Nello stesso momento Mark Weber cerca di coniugare analisi storica e analisi urbana, col suo trattato La
città. Weber ricerca all’interno del suo studio elementi socioculturali che hanno contribuito alla formazione
della cultura borghese e in seguito di quella capitalistica, egli analizza le società urbane antiche e medievali
per poi compararle con le formazioni urbane moderne. Per Weber ciò che definisce la città è la possibilità
dello scambio e del commercio . Tuttavia Weber non tiene in considerazione come, con l’avvento della
modernità e delle metropoli, si crei un nuovo rapporto soggetto/città.

George Simmel nel saggio Le metropoli e la vita dello spirito inizia un’analisi sociologica della vita nella
metropoli. Secondo Simmel è il denaro che avvicina gli uomini colmando distanze altrimenti inaccessibili.
(Distanze sociali, spaziali, personali). L’uomo della metropoli è un uomo libero, non più sottoposto al
dominio della forza o dell’ideologia di qualcuno, intrattiene liberamente relazioni e prestazioni mediate dal
denaro, relazioni di tipo assolutamente oggettivo. Questa oggettività tende a creare nei soggetti ormai
emancipati una sorta di indifferenza . Simmel analizza la società partendo dal soggetto, di come lo spazio
produca soggettività, tuttavia ancora non viene fatta luce su come lo spazio ne sia a sua volta il prodotto.

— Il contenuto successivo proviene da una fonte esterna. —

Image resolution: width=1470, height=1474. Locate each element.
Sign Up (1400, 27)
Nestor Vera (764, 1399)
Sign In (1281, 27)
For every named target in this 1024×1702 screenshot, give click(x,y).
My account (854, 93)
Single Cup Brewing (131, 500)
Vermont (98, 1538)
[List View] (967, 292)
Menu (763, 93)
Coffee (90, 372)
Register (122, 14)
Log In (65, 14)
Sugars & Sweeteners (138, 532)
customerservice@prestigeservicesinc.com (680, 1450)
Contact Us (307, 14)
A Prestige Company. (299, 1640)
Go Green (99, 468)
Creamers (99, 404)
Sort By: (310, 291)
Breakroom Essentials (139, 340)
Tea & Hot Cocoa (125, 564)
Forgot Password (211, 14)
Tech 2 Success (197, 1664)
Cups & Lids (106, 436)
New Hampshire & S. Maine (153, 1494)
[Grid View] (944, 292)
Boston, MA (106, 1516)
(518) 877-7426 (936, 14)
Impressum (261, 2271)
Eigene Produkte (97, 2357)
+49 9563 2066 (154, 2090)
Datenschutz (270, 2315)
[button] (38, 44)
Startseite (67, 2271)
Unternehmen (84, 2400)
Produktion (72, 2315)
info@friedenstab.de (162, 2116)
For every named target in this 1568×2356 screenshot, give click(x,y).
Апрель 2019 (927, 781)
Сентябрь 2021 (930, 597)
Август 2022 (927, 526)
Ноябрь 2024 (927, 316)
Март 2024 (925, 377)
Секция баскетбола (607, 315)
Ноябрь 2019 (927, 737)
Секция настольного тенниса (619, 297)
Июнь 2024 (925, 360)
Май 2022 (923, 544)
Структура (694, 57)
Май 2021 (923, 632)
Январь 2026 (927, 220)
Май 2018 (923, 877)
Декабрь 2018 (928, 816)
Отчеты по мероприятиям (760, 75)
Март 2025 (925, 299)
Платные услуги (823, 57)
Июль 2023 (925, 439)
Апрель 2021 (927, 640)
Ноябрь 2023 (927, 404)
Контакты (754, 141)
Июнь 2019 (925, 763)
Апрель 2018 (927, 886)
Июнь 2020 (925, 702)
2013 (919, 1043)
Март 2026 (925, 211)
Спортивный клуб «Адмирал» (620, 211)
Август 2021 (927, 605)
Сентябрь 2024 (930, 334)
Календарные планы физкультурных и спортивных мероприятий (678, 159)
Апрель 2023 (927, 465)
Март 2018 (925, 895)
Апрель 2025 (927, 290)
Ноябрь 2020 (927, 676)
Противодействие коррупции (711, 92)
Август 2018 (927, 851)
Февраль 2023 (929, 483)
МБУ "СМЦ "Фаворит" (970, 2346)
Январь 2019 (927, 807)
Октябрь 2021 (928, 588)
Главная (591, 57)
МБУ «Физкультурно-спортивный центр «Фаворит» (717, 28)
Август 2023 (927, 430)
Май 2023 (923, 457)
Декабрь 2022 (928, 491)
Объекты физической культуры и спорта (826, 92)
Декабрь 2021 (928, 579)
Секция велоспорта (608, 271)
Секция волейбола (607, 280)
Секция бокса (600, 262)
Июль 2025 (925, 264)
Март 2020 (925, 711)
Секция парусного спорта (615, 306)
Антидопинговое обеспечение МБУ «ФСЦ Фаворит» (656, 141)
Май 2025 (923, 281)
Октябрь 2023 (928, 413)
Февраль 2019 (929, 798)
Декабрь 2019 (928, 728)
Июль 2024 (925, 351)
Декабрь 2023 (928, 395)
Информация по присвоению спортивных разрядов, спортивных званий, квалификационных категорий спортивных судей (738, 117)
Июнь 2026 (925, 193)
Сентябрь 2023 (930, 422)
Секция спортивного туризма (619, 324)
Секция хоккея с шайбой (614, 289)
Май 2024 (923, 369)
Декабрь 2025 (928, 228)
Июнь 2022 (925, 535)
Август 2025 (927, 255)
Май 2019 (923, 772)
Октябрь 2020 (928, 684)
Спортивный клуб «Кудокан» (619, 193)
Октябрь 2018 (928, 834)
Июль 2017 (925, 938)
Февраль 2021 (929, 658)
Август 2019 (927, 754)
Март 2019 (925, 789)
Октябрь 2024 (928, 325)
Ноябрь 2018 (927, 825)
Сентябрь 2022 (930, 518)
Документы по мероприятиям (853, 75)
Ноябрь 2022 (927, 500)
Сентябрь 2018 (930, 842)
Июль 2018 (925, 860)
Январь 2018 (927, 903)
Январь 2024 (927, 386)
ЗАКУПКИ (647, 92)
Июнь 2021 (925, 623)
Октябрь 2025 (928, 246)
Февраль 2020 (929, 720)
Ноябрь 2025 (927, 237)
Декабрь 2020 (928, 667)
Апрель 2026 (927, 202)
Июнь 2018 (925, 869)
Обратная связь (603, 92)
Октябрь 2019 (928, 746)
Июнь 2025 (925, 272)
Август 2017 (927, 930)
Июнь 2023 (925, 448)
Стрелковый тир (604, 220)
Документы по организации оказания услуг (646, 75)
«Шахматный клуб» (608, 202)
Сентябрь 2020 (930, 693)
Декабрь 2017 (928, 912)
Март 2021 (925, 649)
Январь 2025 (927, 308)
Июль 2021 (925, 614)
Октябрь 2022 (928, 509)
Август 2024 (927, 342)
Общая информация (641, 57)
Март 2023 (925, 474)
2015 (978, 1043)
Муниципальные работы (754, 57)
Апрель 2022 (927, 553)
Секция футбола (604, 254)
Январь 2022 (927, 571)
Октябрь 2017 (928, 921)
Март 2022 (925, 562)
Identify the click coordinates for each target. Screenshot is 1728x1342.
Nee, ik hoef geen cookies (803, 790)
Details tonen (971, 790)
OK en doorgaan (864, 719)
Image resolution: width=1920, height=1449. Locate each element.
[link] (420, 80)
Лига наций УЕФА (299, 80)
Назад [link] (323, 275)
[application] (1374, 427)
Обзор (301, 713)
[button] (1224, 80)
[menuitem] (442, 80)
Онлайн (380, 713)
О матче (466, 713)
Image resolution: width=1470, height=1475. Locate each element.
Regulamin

Place-making e Emplacement
La sociologia dell’architettura vede lo spazio come cornice strutturata e strutturante della società. Lo
spazio progettato è qualcosa di attivamente passivo poiché è fatto e, simultaneamente, capace di fare .
Dal rapporto persona-spazio derivano i concetti di Palce-making (il soggetto fa lo spazio) e Emplacement (lo

spazio fa il soggetto).

Place-making (il soggetto fa lo spazio)


1. Studio dei processi che producono lo spazio su larga scala, cioè come le forze sociali plasmano la forma
dello spazio, della città e del territorio.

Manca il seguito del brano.